Significant efforts have been made to reduce the exposure and portability of authentication tokens in Entra ID:

• Browser-bound refresh tokens for SPAs: Refresh tokens issued to browser-based applications cannot be reused outside the browser context.
• Short-lived access tokens with audience and scope restrictions: Access tokens are constrained to specific resources and expire quickly, limiting their usefulness if stolen.
• Modern authentication libraries (MSAL) : Standardized token handling, secure storage, and consistent enforcement of modern OAuth flows.
• Enforcement of MFA is being rolled out by Microsoft and will cover multiple applications including Azure CLI and PowerShell.

• OS-level token protection with authentication brokers: Tokens are encrypted and acquired via brokers (e.g., WAM, mobile brokers), which use device-bound credentials to prevent direct access by the application.

  ⚠️ Attention: While authentication brokers significantly reduce token exposure, a fully compromised endpoint may still allow attackers to abuse brokered credentials or mint new refresh tokens.

As with any shared responsibility model, organizations must complement these protections:

• Awareness, awareness, awareness: Sensitize users and administrators on OAuth phishing techniques such as device code abuse.
• Endpoint protection: Secure all devices (computers & mobiles) accessing corporate resources with disk encryption, strong authentication, auto-lock, and remote wipe in case of theft or loss.
• Conditional Access policies: Enable Continuous Access Evaluation and Token Protection.

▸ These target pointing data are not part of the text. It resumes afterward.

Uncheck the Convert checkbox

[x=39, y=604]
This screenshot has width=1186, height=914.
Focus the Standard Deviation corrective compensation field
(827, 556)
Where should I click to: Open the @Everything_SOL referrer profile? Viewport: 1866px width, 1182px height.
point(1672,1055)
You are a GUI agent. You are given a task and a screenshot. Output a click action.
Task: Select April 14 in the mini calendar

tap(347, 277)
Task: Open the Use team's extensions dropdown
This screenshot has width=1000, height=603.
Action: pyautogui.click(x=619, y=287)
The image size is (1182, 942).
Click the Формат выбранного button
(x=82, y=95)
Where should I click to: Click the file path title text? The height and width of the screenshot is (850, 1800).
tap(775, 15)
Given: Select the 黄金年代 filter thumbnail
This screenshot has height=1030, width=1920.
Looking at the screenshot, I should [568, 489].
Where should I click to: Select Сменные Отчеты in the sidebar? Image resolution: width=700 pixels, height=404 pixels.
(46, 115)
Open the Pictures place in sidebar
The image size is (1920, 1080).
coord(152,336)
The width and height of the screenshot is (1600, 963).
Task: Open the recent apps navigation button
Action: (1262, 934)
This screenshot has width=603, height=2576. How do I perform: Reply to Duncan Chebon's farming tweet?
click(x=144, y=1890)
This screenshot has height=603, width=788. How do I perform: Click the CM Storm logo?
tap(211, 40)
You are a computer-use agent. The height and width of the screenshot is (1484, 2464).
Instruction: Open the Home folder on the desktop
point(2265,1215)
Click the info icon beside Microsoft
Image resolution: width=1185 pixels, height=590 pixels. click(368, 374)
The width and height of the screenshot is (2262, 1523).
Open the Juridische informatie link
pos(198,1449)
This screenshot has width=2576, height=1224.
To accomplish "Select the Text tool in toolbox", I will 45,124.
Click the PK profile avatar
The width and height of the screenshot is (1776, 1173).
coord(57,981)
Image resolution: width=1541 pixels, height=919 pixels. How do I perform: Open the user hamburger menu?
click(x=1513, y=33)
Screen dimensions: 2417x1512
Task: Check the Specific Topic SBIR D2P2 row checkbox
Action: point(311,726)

In the policy:
  • Enforce MFA, device compliance, and rapidly invalidate sessions when risk changes.
  • Restrict device code authentication via CAP to only the users or devices that truly require it.

  ⚠️ Attention: Continuous Access Evaluation and Token Protection are currently enforced only for a subset of services, including Office 365 online, and mitigate certain access-token misuse scenarios when tokens are used from untrusted devices, IP addresses, or locations.

• Limit device code authentication: Restrict the use of this authentication mode via Conditional Access Policies (CAP) to only the users or devices that truly require it.
• Harden automation tooling: Regularly update Azure CLI, PowerShell, and SDKs, and protect local token caches.
• Monitoring and logging: Detect anomalous sign-ins, unexpected client usage, and token replay patterns using identity logs and analytics, and respond by revoking or blocking affected sessions.
• Limit token persistence where possible : Disable context autosave or persistent sessions in sensitive environments (Disable-AzContextAutosave).

📝 Note: The mitigations described above reduce the likelihood and impact of token compromise but do not fully eliminate it. Tokens remain exploitable if an attacker gains full access to a device or exfiltrates a refresh token for a client / device for which CAE or Token Protection is not yet supported.

Conclusion

That’s a wrap ! – FOCI shows how token portability can become a pivot point when refresh tokens are exposed — but strong token hygiene, device trust, and conditional access can significantly reduce exposure.

This closes the loop started in Part 1, moving from token storage and visibility to abuse paths and defensive controls.